TASK TO CARRY OUT:
Locate the line containing "Sort reservations by Total column arrows" in the material below. Copy that line and all following lines through the end exactly, omitting any pictures.
*** DATASET EXCERPTS ***
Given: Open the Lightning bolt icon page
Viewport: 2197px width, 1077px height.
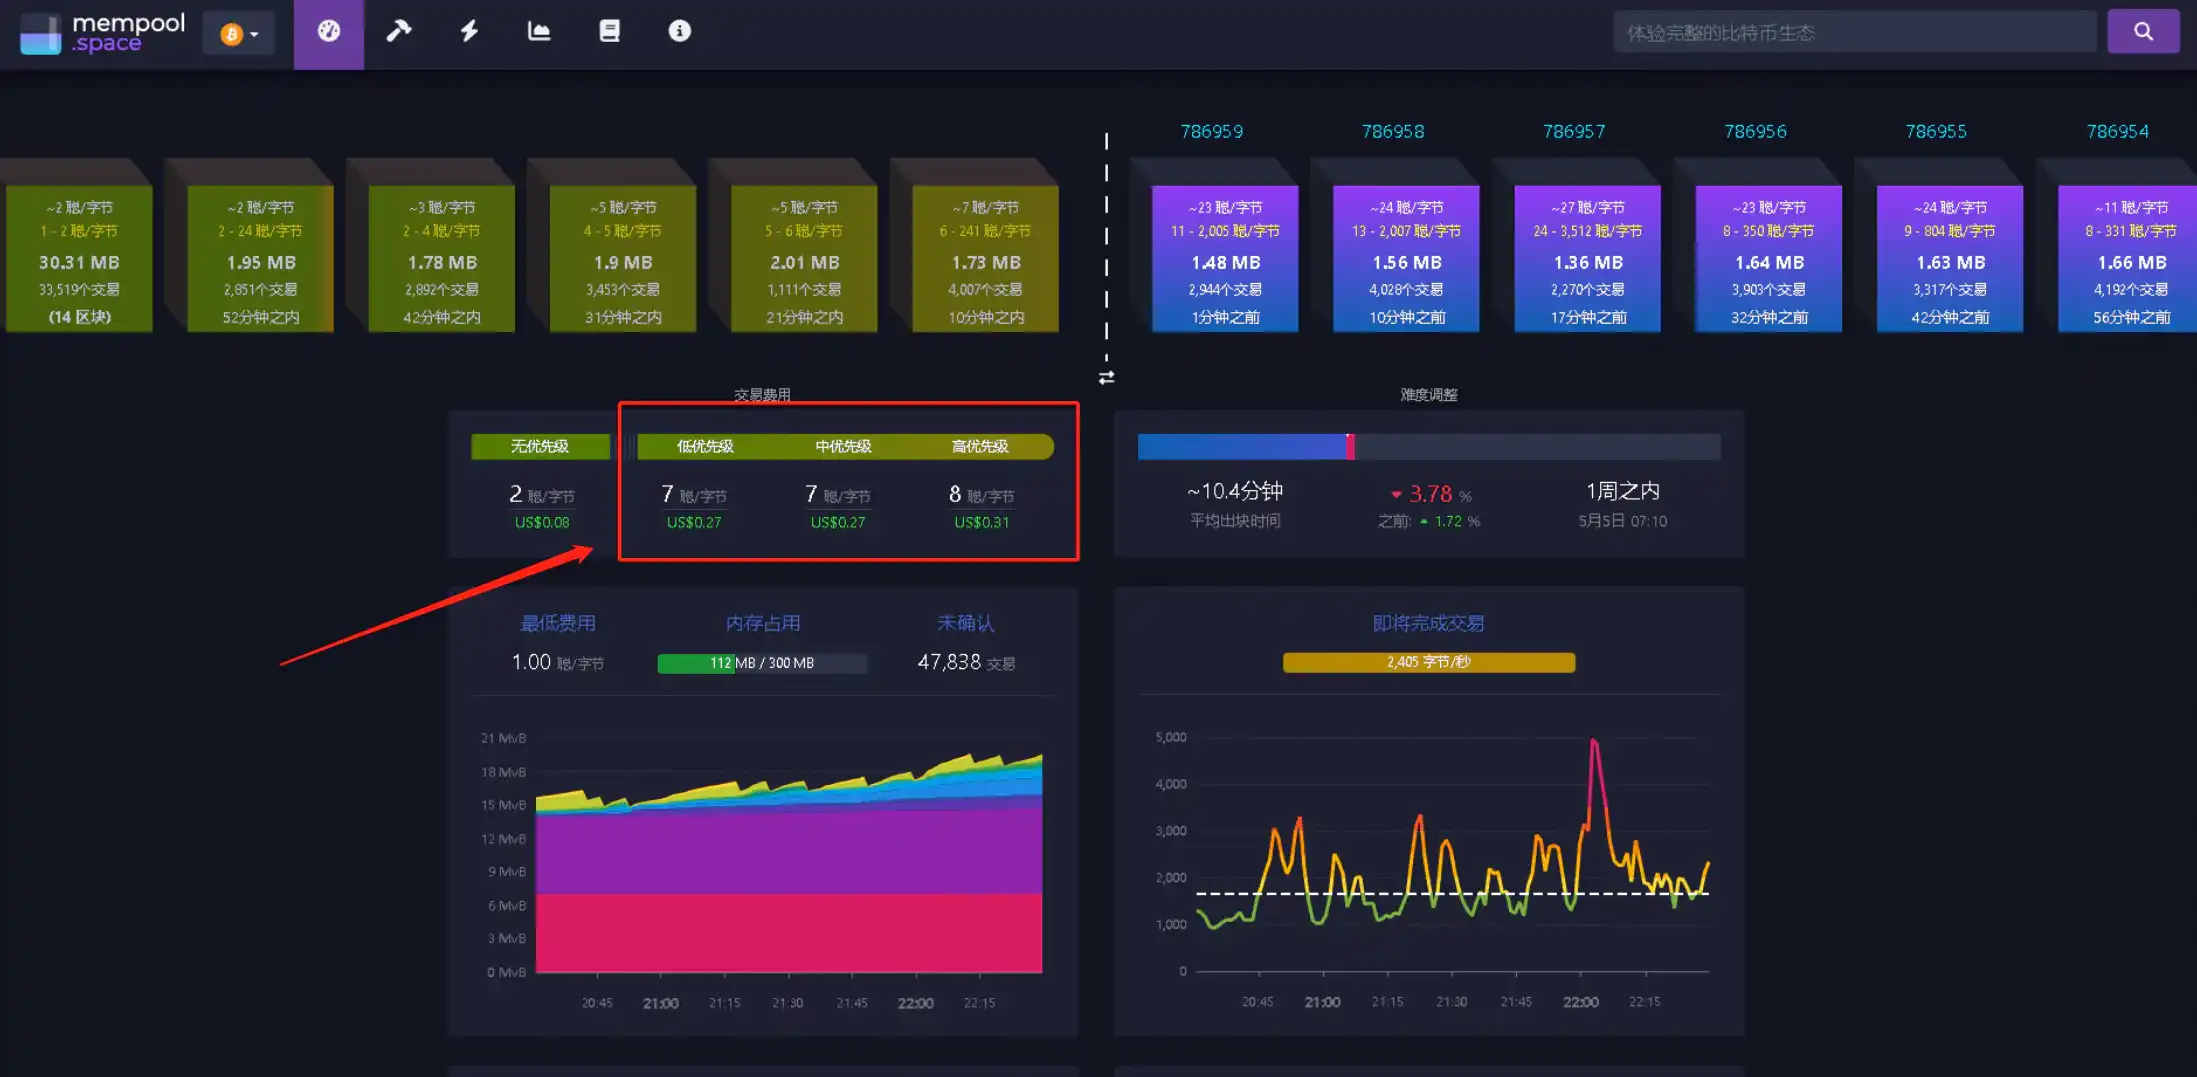Looking at the screenshot, I should (x=469, y=32).
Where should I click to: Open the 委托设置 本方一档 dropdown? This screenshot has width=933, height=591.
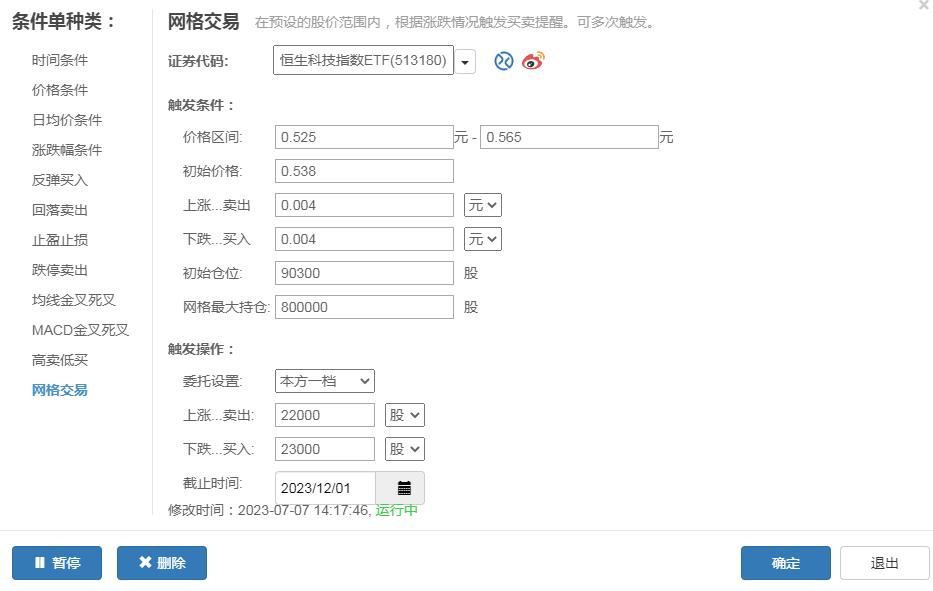[x=325, y=382]
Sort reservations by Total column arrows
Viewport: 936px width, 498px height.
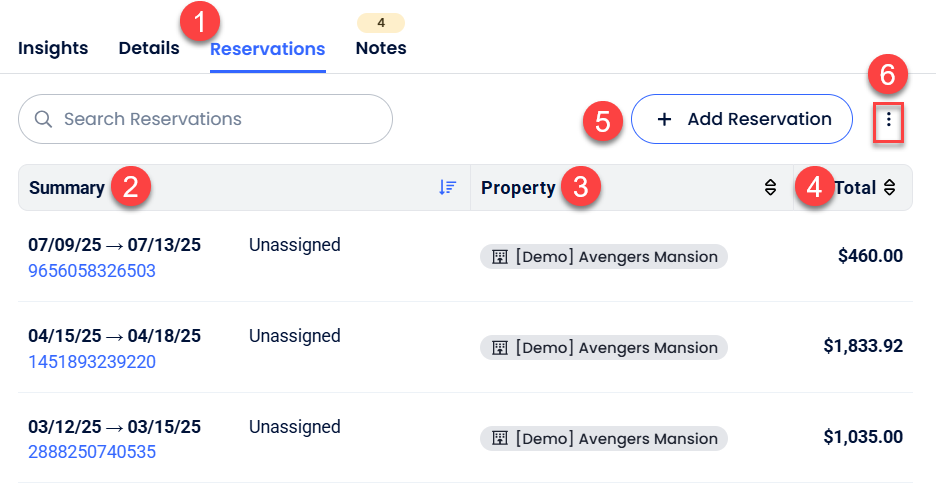889,187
*** End of DATASET EXCERPTS ***
ANSWER:
Sort reservations by Total column arrows
Viewport: 936px width, 498px height.
889,187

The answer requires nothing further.